::: Supplied material :::
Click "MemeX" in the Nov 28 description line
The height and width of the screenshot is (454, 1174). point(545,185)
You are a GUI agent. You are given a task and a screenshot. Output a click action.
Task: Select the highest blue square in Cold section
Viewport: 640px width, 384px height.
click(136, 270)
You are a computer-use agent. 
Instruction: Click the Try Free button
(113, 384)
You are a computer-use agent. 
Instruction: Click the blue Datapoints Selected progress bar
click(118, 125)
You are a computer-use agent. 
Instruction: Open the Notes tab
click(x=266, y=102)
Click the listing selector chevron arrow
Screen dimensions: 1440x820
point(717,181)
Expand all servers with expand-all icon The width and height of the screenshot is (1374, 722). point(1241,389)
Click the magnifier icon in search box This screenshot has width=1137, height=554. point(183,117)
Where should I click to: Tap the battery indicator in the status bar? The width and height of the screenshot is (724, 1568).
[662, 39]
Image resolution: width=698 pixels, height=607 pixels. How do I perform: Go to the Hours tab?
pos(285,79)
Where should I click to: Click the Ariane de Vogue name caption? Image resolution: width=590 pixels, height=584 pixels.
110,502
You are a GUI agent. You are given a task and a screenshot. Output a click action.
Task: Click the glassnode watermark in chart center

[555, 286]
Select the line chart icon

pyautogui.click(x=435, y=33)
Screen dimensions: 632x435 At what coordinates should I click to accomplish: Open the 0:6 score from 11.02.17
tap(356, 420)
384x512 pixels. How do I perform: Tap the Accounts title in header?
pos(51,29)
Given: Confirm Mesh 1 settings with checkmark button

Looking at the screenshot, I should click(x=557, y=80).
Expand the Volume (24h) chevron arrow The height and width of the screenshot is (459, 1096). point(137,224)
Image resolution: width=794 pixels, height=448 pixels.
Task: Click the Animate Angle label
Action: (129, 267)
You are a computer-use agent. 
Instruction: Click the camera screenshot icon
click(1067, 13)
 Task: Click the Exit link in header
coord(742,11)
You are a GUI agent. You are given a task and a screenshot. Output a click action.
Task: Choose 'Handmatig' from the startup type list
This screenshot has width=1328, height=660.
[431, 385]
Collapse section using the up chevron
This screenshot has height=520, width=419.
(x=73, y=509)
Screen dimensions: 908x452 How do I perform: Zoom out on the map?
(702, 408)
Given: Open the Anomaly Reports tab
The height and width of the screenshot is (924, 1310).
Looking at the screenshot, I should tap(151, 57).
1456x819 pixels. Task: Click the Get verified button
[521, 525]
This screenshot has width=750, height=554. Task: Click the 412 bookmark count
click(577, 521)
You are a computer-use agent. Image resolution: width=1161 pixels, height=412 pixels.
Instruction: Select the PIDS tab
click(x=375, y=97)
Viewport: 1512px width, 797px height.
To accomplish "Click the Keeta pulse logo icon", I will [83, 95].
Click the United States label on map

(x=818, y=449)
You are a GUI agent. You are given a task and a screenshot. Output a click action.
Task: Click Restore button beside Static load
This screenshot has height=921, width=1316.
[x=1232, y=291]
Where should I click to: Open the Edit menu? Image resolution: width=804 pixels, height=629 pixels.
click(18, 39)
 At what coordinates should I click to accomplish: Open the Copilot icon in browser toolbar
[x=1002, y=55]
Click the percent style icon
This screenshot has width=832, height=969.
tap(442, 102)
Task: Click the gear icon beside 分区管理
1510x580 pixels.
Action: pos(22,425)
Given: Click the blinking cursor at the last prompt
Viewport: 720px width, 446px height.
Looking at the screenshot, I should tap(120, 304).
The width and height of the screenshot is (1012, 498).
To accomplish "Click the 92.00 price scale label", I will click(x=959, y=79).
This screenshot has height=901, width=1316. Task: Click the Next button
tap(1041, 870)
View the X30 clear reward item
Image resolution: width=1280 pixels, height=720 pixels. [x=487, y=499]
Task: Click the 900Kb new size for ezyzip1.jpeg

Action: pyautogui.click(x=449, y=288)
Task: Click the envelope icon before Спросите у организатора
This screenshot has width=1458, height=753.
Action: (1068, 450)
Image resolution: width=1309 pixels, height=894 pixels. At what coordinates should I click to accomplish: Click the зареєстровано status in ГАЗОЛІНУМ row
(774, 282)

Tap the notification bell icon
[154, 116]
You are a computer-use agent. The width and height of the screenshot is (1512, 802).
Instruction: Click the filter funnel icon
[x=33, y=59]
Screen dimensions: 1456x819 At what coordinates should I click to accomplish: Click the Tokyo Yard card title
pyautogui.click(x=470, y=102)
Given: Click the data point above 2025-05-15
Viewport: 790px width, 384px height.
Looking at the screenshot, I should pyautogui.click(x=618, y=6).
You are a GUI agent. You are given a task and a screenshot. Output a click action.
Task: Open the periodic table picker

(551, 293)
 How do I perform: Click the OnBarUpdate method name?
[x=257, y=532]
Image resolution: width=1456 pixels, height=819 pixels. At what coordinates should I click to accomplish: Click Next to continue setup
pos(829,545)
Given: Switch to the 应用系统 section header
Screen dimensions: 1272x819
:::
**Task**
Put every line of the data above into a Markdown table with two columns, Row and Data line: number each row in Row and place the line itself in Data line. Leave out blank lines.

**The response**
| Row | Data line |
|---|---|
| 1 | Click "MemeX" in the Nov 28 description line |
| 2 | The height and width of the screenshot is (454, 1174). point(545,185) |
| 3 | You are a GUI agent. You are given a task and a screenshot. Output a click action. |
| 4 | Task: Select the highest blue square in Cold section |
| 5 | Viewport: 640px width, 384px height. |
| 6 | click(136, 270) |
| 7 | You are a computer-use agent.  |
| 8 | Instruction: Click the Try Free button |
| 9 | (113, 384) |
| 10 | You are a computer-use agent.  |
| 11 | Instruction: Click the blue Datapoints Selected progress bar |
| 12 | click(118, 125) |
| 13 | You are a computer-use agent.  |
| 14 | Instruction: Open the Notes tab |
| 15 | click(x=266, y=102) |
| 16 | Click the listing selector chevron arrow |
| 17 | Screen dimensions: 1440x820 |
| 18 | point(717,181) |
| 19 | Expand all servers with expand-all icon The width and height of the screenshot is (1374, 722). point(1241,389) |
| 20 | Click the magnifier icon in search box This screenshot has width=1137, height=554. point(183,117) |
| 21 | Where should I click to: Tap the battery indicator in the status bar? The width and height of the screenshot is (724, 1568). |
| 22 | [662, 39] |
| 23 | Image resolution: width=698 pixels, height=607 pixels. How do I perform: Go to the Hours tab? |
| 24 | pos(285,79) |
| 25 | Where should I click to: Click the Ariane de Vogue name caption? Image resolution: width=590 pixels, height=584 pixels. |
| 26 | 110,502 |
| 27 | You are a GUI agent. You are given a task and a screenshot. Output a click action. |
| 28 | Task: Click the glassnode watermark in chart center |
| 29 | [555, 286] |
| 30 | Select the line chart icon |
| 31 | pyautogui.click(x=435, y=33) |
| 32 | Screen dimensions: 632x435 At what coordinates should I click to accomplish: Open the 0:6 score from 11.02.17 |
| 33 | tap(356, 420) |
| 34 | 384x512 pixels. How do I perform: Tap the Accounts title in header? |
| 35 | pos(51,29) |
| 36 | Given: Confirm Mesh 1 settings with checkmark button |
| 37 | Looking at the screenshot, I should click(x=557, y=80). |
| 38 | Expand the Volume (24h) chevron arrow The height and width of the screenshot is (459, 1096). point(137,224) |
| 39 | Image resolution: width=794 pixels, height=448 pixels. |
| 40 | Task: Click the Animate Angle label |
| 41 | Action: (129, 267) |
| 42 | You are a computer-use agent.  |
| 43 | Instruction: Click the camera screenshot icon |
| 44 | click(1067, 13) |
| 45 |  Task: Click the Exit link in header |
| 46 | coord(742,11) |
| 47 | You are a GUI agent. You are given a task and a screenshot. Output a click action. |
| 48 | Task: Choose 'Handmatig' from the startup type list |
| 49 | This screenshot has width=1328, height=660. |
| 50 | [431, 385] |
| 51 | Collapse section using the up chevron |
| 52 | This screenshot has height=520, width=419. |
| 53 | (x=73, y=509) |
| 54 | Screen dimensions: 908x452 How do I perform: Zoom out on the map? |
| 55 | (702, 408) |
| 56 | Given: Open the Anomaly Reports tab |
| 57 | The height and width of the screenshot is (924, 1310). |
| 58 | Looking at the screenshot, I should tap(151, 57). |
| 59 | 1456x819 pixels. Task: Click the Get verified button |
| 60 | [521, 525] |
| 61 | This screenshot has width=750, height=554. Task: Click the 412 bookmark count |
| 62 | click(577, 521) |
| 63 | You are a computer-use agent. Image resolution: width=1161 pixels, height=412 pixels. |
| 64 | Instruction: Select the PIDS tab |
| 65 | click(x=375, y=97) |
| 66 | Viewport: 1512px width, 797px height. |
| 67 | To accomplish "Click the Keeta pulse logo icon", I will [83, 95]. |
| 68 | Click the United States label on map |
| 69 | (x=818, y=449) |
| 70 | You are a GUI agent. You are given a task and a screenshot. Output a click action. |
| 71 | Task: Click Restore button beside Static load |
| 72 | This screenshot has height=921, width=1316. |
| 73 | [x=1232, y=291] |
| 74 | Where should I click to: Open the Edit menu? Image resolution: width=804 pixels, height=629 pixels. |
| 75 | click(18, 39) |
| 76 |  At what coordinates should I click to accomplish: Open the Copilot icon in browser toolbar |
| 77 | [x=1002, y=55] |
| 78 | Click the percent style icon |
| 79 | This screenshot has width=832, height=969. |
| 80 | tap(442, 102) |
| 81 | Task: Click the gear icon beside 分区管理 |
| 82 | 1510x580 pixels. |
| 83 | Action: pos(22,425) |
| 84 | Given: Click the blinking cursor at the last prompt |
| 85 | Viewport: 720px width, 446px height. |
| 86 | Looking at the screenshot, I should tap(120, 304). |
| 87 | The width and height of the screenshot is (1012, 498). |
| 88 | To accomplish "Click the 92.00 price scale label", I will click(x=959, y=79). |
| 89 | This screenshot has height=901, width=1316. Task: Click the Next button |
| 90 | tap(1041, 870) |
| 91 | View the X30 clear reward item |
| 92 | Image resolution: width=1280 pixels, height=720 pixels. [x=487, y=499] |
| 93 | Task: Click the 900Kb new size for ezyzip1.jpeg |
| 94 | Action: pyautogui.click(x=449, y=288) |
| 95 | Task: Click the envelope icon before Спросите у организатора |
| 96 | This screenshot has width=1458, height=753. |
| 97 | Action: (1068, 450) |
| 98 | Image resolution: width=1309 pixels, height=894 pixels. At what coordinates should I click to accomplish: Click the зареєстровано status in ГАЗОЛІНУМ row |
| 99 | (774, 282) |
| 100 | Tap the notification bell icon |
| 101 | [154, 116] |
| 102 | You are a computer-use agent. The width and height of the screenshot is (1512, 802). |
| 103 | Instruction: Click the filter funnel icon |
| 104 | [x=33, y=59] |
| 105 | Screen dimensions: 1456x819 At what coordinates should I click to accomplish: Click the Tokyo Yard card title |
| 106 | pyautogui.click(x=470, y=102) |
| 107 | Given: Click the data point above 2025-05-15 |
| 108 | Viewport: 790px width, 384px height. |
| 109 | Looking at the screenshot, I should pyautogui.click(x=618, y=6). |
| 110 | You are a GUI agent. You are given a task and a screenshot. Output a click action. |
| 111 | Task: Open the periodic table picker |
| 112 | (551, 293) |
| 113 |  How do I perform: Click the OnBarUpdate method name? |
| 114 | [x=257, y=532] |
| 115 | Image resolution: width=1456 pixels, height=819 pixels. At what coordinates should I click to accomplish: Click Next to continue setup |
| 116 | pos(829,545) |
| 117 | Given: Switch to the 应用系统 section header |
| 118 | Screen dimensions: 1272x819 |